El acto fue una suerte de continuidad del momento de éxtasis del peronismo santafesino. Omar Perotti se convirtió en gobernador electo menos de dos meses atrás y el PJ se prepara para volver a conducir los destinos de la provincia tras 12 años de socialismo. El clima es de euforia.

 

 

Por fuera de la grieta y con el objetivo de acercárseles lo más posible, juega sus fichas el Frente Progresista, que gobierna todavía la provincia, y especialmente el gobernador Miguel Lifschitz.
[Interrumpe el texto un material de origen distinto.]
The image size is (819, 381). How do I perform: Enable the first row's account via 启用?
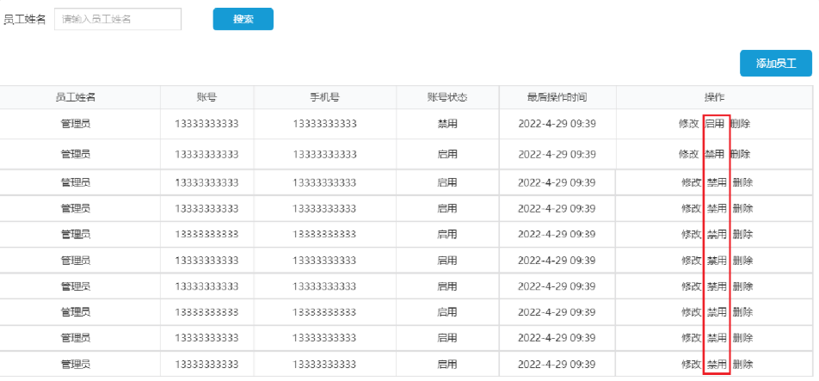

El socialismo, orgánicamente, decidió tributar a Consenso Federal 2030 y la fórmula Roberto Lavagna Juan Manuel Urtubey. El deseo, casi de máxima, es superar en el terruño la media nacional de votos que saque el ex ministro de Economía.

 

 

PELEA LEGISLATIVA. El proceso previo a las PASO fue bien conflictivo en Juntos por el Cambio. Un sector del radicalismo pretendió competir con boleta larga adherido a la de Macri y resistió hasta donde pudo. Recién este jueves el ex edil rosarino Martín Rosúa declinó y avisó que no habrá boletas suyas en el cuarto oscuro. Por ende, solo el presidente del PRO provincial, Federico Angelini, respaldará al Presidente en la categoría diputados nacionales. Lo secunda en la nómina la radical Ximena García, como parte de un acuerdo entablado con el intendente de la ciudad capital José Corral.

 

 

El diputado nacional de La Cámpora Marcos Cleri encabeza la lista de Todos y busca renovar su banca.  Pulseó para competir por la gobernación, no le dio el piné y CFK lo corrió de la compulsa provincial. Perotti se corrió del armado de la lista y al camporista lo secundan Alejandra Obeid, el rossista Germán Martínez y la massista Vanesa Massetani.

Por Consenso pone la cara el concejal rosarino y líder del socialismo provincial Enrique Estévez. Lo acompañan la radical progresista Carolina Piedrabuena y el también edil de Rosario y socialista Horacio Ghirardi.